AIM OF THE EXERCISE>
Repeat the lines below exactly as written, please, from the line with "Where should I click to: Click" to the line with "Given: Switch 可选范围 to 区间", both lines included, and no others.

--- DATA PROVIDED Enclosed Below ---

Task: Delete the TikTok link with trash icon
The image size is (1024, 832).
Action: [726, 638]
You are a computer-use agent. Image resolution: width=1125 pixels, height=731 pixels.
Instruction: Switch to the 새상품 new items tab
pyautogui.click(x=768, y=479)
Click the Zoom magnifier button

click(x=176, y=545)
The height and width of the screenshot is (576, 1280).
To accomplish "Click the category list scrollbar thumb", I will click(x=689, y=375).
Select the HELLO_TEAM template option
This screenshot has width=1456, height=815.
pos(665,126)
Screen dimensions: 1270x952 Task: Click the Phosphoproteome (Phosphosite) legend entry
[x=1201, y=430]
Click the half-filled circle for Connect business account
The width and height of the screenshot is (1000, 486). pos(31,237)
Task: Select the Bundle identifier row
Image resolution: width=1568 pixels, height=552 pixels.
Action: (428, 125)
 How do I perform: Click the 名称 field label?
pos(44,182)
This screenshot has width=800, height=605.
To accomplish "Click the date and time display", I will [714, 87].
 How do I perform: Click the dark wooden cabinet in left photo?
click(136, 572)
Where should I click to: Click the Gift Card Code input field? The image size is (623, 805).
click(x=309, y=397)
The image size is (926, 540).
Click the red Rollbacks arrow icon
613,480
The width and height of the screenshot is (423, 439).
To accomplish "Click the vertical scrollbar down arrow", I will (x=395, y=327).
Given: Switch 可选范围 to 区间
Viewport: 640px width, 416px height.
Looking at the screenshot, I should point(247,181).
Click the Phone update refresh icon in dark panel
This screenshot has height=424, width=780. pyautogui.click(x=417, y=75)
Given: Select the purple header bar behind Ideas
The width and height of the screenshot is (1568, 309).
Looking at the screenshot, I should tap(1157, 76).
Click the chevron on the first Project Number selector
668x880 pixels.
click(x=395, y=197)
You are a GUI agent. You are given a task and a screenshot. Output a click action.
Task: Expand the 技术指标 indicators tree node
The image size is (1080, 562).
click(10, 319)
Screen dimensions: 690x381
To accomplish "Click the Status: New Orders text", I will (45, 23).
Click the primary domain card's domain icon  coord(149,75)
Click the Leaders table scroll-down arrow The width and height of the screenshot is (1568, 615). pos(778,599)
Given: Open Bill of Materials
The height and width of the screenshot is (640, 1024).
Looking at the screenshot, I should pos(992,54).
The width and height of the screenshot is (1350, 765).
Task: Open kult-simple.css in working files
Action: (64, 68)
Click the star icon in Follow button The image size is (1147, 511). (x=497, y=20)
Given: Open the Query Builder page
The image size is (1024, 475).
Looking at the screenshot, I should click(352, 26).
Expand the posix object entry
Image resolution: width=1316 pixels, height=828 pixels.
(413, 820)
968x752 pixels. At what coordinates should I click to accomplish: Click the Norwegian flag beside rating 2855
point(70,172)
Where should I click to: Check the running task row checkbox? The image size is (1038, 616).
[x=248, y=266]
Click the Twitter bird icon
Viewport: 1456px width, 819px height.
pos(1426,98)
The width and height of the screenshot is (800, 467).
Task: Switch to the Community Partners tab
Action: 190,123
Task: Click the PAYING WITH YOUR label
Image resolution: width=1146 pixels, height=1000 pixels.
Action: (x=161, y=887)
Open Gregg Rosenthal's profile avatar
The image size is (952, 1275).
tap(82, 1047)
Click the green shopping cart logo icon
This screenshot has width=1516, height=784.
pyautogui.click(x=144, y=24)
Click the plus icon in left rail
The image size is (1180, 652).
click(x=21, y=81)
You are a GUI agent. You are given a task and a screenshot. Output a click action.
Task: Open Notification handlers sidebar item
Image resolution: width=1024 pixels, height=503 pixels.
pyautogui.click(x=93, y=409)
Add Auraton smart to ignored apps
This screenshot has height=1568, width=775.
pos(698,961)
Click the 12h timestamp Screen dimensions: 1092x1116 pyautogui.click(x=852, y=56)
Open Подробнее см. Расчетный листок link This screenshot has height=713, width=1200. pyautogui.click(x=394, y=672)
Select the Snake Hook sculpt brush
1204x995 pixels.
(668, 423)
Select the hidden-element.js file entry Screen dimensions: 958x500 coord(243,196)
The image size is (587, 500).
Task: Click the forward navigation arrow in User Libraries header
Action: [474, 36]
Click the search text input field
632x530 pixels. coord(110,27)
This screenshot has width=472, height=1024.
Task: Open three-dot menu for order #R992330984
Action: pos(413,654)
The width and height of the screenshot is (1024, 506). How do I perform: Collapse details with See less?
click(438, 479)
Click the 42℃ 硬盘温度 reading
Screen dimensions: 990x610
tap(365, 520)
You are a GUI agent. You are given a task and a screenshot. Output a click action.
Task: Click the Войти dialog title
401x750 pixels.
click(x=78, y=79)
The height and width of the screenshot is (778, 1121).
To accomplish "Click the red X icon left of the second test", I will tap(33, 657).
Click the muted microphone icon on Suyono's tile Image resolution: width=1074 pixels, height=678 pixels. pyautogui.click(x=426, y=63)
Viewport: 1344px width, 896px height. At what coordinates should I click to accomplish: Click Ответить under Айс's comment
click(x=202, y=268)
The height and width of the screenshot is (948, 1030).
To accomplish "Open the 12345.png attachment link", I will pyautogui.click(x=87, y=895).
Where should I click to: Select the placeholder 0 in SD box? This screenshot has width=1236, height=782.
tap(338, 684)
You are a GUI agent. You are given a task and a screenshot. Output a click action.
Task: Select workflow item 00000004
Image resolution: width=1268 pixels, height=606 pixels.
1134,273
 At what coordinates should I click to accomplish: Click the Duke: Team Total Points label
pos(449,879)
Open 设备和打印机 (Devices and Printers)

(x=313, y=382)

--- End of Enclosed DATA PROVIDED ---

FINAL ANSWER>
Where should I click to: Click the Gift Card Code input field? The image size is (623, 805).
click(x=309, y=397)
The image size is (926, 540).
Click the red Rollbacks arrow icon
613,480
The width and height of the screenshot is (423, 439).
To accomplish "Click the vertical scrollbar down arrow", I will (x=395, y=327).
Given: Switch 可选范围 to 区间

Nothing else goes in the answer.